Jesse Jarnow

looper in the dark, no. 4

(Short fiction, shorter increments.)

Looper in the Dark: no. 1, no. 2, no. 3, no. 4, no. 5, no. 6, no. 7, no. 8, no. 9, no. 10, no. 11, no. 12

In fact, the warehouse looked especially normal. It was a perfect cube. The walls were a soft, white cinderblock. They met the sidewalk evenly, giving the entire block symmetry. The windows began on the third of the five stories. Looper could not find a doorbell. For a moment, he stood confused. He tried the knob. It was a silver sphere. Clean, very clean, and quite unlocked. There was no lock on the door at all, in fact.

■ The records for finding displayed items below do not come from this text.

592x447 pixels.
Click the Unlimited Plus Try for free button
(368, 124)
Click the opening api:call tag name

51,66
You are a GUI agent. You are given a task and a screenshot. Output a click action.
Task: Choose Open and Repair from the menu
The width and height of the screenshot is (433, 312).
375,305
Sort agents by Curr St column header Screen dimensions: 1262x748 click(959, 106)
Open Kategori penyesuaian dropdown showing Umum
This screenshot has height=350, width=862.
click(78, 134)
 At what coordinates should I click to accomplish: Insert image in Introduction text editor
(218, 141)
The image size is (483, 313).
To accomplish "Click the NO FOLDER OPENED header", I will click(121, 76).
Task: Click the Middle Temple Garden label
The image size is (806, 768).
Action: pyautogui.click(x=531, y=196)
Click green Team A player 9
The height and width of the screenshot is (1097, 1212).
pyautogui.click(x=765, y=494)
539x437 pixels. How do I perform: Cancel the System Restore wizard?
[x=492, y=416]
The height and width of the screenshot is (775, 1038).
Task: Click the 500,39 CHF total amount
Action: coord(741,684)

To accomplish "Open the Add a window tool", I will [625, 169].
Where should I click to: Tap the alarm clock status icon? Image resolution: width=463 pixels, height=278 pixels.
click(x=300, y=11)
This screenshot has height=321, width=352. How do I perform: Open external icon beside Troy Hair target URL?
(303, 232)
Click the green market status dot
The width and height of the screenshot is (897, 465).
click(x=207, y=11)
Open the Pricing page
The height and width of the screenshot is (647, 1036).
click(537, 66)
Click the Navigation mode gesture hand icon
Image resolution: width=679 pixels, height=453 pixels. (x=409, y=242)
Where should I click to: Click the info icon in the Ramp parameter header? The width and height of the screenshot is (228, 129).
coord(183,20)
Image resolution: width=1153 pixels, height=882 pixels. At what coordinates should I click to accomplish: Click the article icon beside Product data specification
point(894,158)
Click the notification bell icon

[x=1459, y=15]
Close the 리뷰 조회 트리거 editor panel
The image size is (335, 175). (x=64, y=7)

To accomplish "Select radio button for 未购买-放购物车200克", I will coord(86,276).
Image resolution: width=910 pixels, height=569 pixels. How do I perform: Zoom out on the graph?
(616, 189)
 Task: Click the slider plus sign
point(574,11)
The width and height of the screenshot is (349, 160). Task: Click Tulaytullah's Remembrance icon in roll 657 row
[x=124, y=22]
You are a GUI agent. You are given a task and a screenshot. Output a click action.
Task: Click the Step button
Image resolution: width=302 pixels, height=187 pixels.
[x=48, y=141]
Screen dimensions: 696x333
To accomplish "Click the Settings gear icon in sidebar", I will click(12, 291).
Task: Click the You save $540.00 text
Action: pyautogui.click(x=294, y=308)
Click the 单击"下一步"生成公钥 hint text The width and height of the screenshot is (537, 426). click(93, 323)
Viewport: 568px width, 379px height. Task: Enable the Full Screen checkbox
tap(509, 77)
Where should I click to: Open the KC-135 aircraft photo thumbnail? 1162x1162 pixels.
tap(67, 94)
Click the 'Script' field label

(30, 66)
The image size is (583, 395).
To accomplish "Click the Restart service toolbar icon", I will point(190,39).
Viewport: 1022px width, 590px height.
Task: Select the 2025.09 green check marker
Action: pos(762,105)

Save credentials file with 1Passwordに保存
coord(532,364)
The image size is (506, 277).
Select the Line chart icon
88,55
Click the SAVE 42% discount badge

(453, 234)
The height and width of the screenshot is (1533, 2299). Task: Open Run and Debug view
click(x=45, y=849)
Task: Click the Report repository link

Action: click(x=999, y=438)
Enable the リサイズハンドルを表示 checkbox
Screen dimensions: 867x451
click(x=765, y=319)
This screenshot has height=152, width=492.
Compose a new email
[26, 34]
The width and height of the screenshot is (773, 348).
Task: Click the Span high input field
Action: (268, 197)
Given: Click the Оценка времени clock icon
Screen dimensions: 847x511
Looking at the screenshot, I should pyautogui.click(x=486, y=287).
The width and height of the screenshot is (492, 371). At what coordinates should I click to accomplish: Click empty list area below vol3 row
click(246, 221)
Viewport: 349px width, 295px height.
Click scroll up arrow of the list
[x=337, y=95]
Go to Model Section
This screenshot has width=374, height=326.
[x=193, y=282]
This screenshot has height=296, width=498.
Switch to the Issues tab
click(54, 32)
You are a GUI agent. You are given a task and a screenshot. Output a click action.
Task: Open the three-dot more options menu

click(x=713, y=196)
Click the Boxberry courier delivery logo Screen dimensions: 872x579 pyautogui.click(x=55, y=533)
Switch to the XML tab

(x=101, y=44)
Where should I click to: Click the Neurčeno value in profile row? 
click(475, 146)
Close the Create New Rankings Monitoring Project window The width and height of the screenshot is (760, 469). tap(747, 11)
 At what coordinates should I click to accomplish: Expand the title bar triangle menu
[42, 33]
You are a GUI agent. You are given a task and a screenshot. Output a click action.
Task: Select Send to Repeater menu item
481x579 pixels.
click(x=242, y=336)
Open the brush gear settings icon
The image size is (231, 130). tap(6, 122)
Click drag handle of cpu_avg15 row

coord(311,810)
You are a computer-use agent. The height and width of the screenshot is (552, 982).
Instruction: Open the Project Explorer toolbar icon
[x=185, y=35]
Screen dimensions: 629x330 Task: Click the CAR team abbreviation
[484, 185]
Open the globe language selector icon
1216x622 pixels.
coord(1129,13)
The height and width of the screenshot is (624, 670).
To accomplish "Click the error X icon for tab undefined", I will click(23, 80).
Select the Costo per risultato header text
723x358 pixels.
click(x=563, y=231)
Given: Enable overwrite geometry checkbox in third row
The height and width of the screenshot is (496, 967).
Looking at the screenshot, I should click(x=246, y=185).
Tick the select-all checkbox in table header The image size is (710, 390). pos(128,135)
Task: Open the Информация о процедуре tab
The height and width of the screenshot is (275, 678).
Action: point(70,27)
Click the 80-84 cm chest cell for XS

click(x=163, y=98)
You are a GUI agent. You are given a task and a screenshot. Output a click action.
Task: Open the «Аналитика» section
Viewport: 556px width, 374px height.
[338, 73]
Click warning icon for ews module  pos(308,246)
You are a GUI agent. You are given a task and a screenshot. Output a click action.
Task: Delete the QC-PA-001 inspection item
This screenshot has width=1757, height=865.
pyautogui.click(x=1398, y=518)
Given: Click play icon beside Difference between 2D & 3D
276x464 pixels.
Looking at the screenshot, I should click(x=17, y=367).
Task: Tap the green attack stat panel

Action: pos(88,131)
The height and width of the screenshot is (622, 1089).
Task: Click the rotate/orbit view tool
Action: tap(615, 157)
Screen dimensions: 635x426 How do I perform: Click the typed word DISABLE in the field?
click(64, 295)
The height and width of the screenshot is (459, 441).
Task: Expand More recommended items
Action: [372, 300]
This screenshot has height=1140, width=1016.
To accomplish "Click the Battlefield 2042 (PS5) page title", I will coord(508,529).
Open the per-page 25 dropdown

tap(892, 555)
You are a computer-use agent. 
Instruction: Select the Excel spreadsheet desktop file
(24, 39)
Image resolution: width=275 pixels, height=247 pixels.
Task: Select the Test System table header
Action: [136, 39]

Looper stepped into entry. It was empty. The ceiling was low, Looper observed. Lower than he would expect. The room was an olive green, the light warm. He felt welcome, which is not what he usually felt when it came to inspecting warehouses. A sliding window opened into an office, also empty.

The chair Looper sat in while he waited was of bright white leather, also welcoming. The arms were wooden, cut at sharp 90-degree angles. Looper relaxed into the room’s plainness. It washed over him like a sea breeze. When the secretary called at him from the window, he was not upset. He stood, still in reverie.